Il est un peu délicat en préambule d’évoquer ce disque de Ramona Falls, projet « solo » de Brent Knopf, à la lumière de son travail au sein de Menomena (superbe trio américain au sien duquel il remplit les fonctions de clavier/bassiste/guitariste/chanteur), groupe malheureusement inconnu en nos terres (cela dit, chez eux aussi). Car c’est être fan de Menomena qui fait écouter avec attention et curiosité ce disque, le même fan qui a bien conscience qu’il lui est impossible de discuter de cet album sans se référer à la musique du groupe-mère de notre aimable bonhomme, musique que peu de personnes sans doute connaissent. Le Serpent qui se mord la queue en quelque sorte.
Essayons de faire concis et simple pour les non-initiés. Ramona Falls est un disque de pop d’aujourd’hui, une pop intemporelle du côté du son et des mélodies (assez classiquement construites autour d’un piano ou d’une guitare) mais typique de nos temps d’home-studio et d’orchestre de chambrette convoqué à grands coups de logiciels malins ou de pistes alignées sur le laptop. Une musique de gars qui fait à peu près tout par lui-même en-dehors de l’aide de quelques copains trombonistes ou violonistes venus tâter du tempo entre deux bières.
Pour les autres, disons que l’on retrouve ce ton volontiers léger (à ne pas confondre avec joyeux) à la Menomena, une pop ludique et décontractée, à la fois riche dans le contenu et modeste, presque effacée, dans le faire-savoir. Ce qui change par contre c’est une relative linéarité des mélodies, une ligne droite si vous voulez là où Menomena aime les angles droits et les brusques changements de ton, semblant pris de nausées rien qu’à l’idée que l’on puisse taper du pied sur leur musique.
La voix ? Lymphatique à souhait, effacée elle-aussi. Qui a vu le groupe jouer se rappelle sans doute le sourire en coin et l’œil pétillant de l’ami Brent au moment de gloser vocalement sur les arabesques rythmiques de ses deux comparses (un batteur hallucinogène et un guitariste/saxophoniste chanteur à ses heures perdues également), un air juvénile et mutin ayant toutefois plus à voir avec l’étudiant brillant à baskets et bretelles qu’avec le jeune ado à converses. Ce son tout simple, accessible au commun des mélomanes mais qui ne caresse jamais le public dans le sens du poil auditif. Peut-être y-a-t-il ici plus d’emphase (des orchestrations plus denses, bien plus de piano) que chez Menomena, les amateurs d’Owen Pallett pourront aimer ce son, plus organique et terrestre que chez le violonneux canadien mais sensiblement proche côté humeur (l’acoustique Bellyfulla par exemple).
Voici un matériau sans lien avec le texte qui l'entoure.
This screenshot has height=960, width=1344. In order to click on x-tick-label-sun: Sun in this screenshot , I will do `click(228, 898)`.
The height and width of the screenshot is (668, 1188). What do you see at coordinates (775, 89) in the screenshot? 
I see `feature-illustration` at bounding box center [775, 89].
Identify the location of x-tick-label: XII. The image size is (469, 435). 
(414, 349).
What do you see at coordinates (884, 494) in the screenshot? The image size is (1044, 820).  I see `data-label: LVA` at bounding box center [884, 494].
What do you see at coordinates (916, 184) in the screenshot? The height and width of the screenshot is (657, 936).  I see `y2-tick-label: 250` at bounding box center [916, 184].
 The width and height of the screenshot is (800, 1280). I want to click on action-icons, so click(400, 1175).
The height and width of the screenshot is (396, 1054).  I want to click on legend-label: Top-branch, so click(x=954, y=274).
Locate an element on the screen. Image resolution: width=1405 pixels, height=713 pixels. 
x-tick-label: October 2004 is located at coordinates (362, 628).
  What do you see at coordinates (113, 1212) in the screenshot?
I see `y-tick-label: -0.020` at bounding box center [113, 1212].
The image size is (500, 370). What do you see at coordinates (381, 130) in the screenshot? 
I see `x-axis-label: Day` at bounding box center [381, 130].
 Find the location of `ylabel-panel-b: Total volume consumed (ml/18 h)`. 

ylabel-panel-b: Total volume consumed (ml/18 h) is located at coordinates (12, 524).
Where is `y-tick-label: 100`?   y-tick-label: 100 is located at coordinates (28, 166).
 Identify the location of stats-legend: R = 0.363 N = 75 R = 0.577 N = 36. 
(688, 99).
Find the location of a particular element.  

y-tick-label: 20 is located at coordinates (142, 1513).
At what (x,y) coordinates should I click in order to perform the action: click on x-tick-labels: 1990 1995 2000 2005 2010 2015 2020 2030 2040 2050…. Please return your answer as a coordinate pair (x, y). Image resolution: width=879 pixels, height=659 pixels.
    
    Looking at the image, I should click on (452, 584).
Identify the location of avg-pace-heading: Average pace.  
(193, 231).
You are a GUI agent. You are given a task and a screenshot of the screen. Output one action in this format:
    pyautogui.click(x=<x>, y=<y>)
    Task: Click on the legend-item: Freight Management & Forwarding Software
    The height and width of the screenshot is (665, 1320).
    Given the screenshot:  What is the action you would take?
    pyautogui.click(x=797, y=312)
Le disque à contre lui, comme Menomena d’ailleurs, de pouvoir paraitre par trop dilettante ou dénué d’émotions (on est à l’aise dans cette musique, on n’y frissonne pas il est vrai), les chansons manquant peut-être de corps et d’assise (une rythmique en lévitation comme toujours avec notre homme). Qu’importe, le disque est bon , la musique agréable, ce disque est une curiosité à découvrir. On mettra en avant deux titres tout particulièrement, I say fever et Always right, deux jolis moments de ce début d’année musicale.
Aux marges des humeurs et des tonalités, la musique de Ramona Falls sait trouver sa place pour qui aime la pop bricolée à la main sans pour autant se refuser toute ambition orchestrale.